-- Aim of the exercise --
Could you copy out the passage about the USC Trojan marching band word for word, in full?

-- Text provided --
::::::::

Baton twirler Taylr Takagi, who has traveled the world with the band, sums up Bartner's effect: "Being in this band is the best thing that's ever happened to me."
The sense of excellence comes from an exhaustive list of national appearances including 28 Rose Bowls, the 1984 L.A. Olympics, Super Bowls, presidential inaugurations, international theme park openings, and the rededication of the Statue of Liberty. In 1979, the Trojans performed on Fleetwood Mac's "Tusk" album.
"We're the only marching band in America to have a No. 1 song on the pop charts," Bartner says. The band's reputation as "Hollywood's Band" has come with credits in movies, commercials, and sitcoms. (In "The Naked Gun," the band marched famously over former USC Heisman Trophy winner O.J. Simpson.)
An uncommon bond between team and band came in Bartner's first years at USC when a defensive coach began impromptu pep talks on Fridays before big games. Coaches and players stood and talked from the heart about the importance of excellence and winning. The band was invited to circle around the team and play fight songs.

::::::::

-- Given data --
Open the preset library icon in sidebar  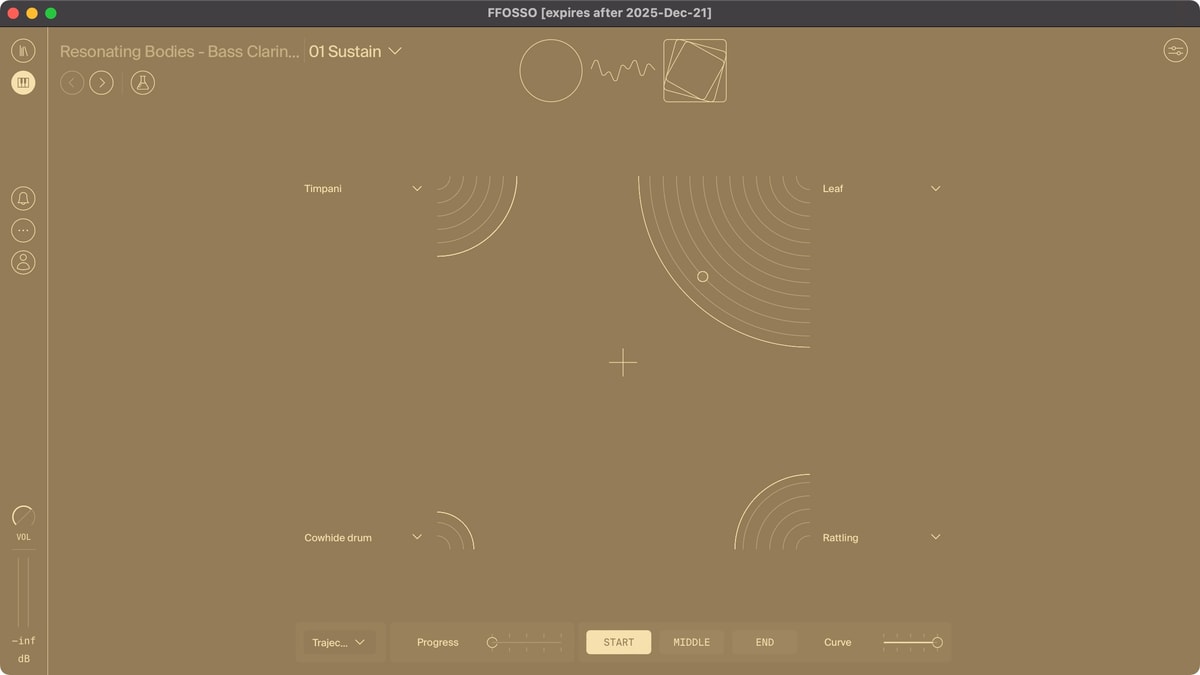pos(23,50)
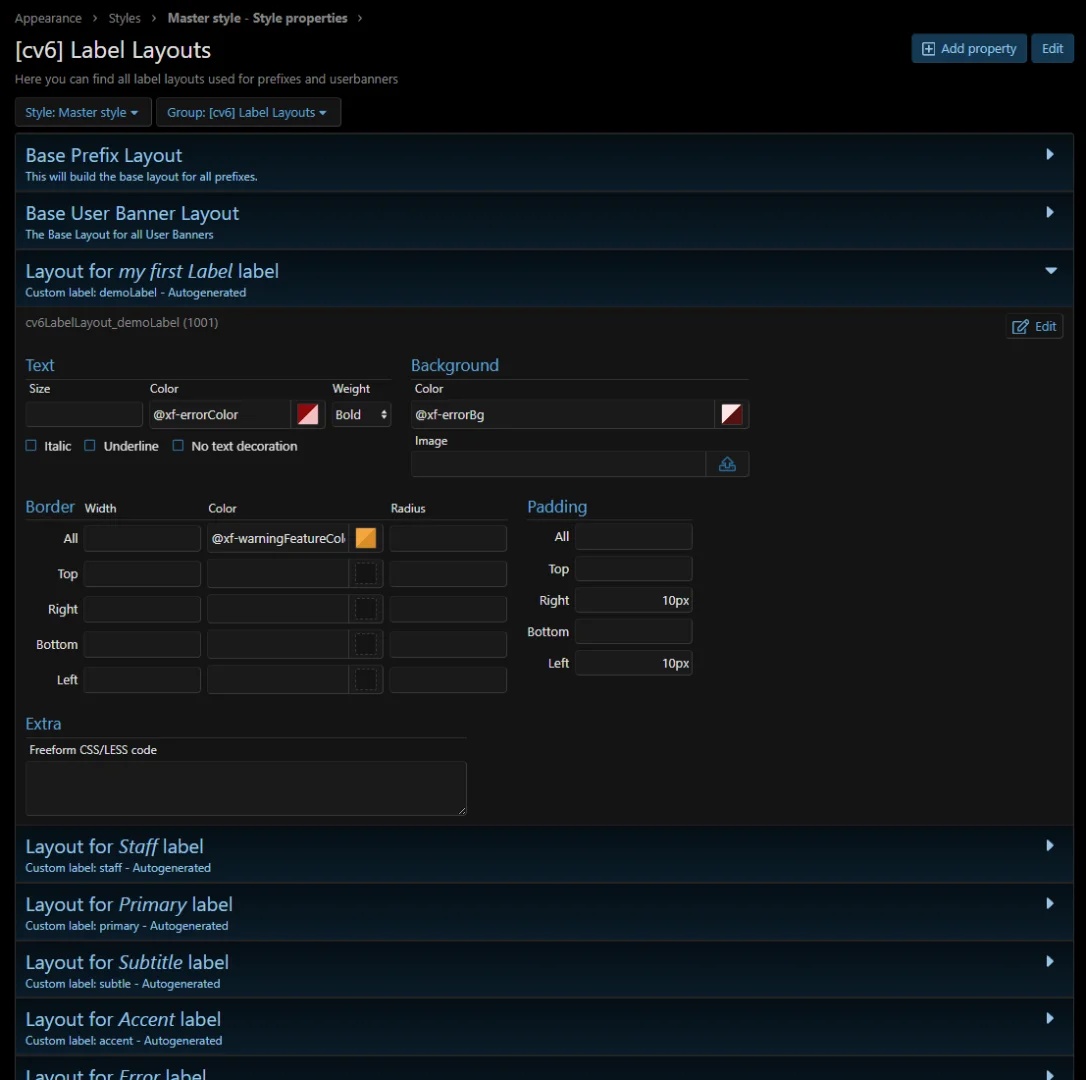This screenshot has height=1080, width=1086.
Task: Click the background image upload icon
Action: click(727, 464)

::::::::

-- Solution --
Baton twirler Taylr Takagi, who has traveled the world with the band, sums up Bartner's effect: "Being in this band is the best thing that's ever happened to me."
The sense of excellence comes from an exhaustive list of national appearances including 28 Rose Bowls, the 1984 L.A. Olympics, Super Bowls, presidential inaugurations, international theme park openings, and the rededication of the Statue of Liberty. In 1979, the Trojans performed on Fleetwood Mac's "Tusk" album.
"We're the only marching band in America to have a No. 1 song on the pop charts," Bartner says. The band's reputation as "Hollywood's Band" has come with credits in movies, commercials, and sitcoms. (In "The Naked Gun," the band marched famously over former USC Heisman Trophy winner O.J. Simpson.)
An uncommon bond between team and band came in Bartner's first years at USC when a defensive coach began impromptu pep talks on Fridays before big games. Coaches and players stood and talked from the heart about the importance of excellence and winning. The band was invited to circle around the team and play fight songs.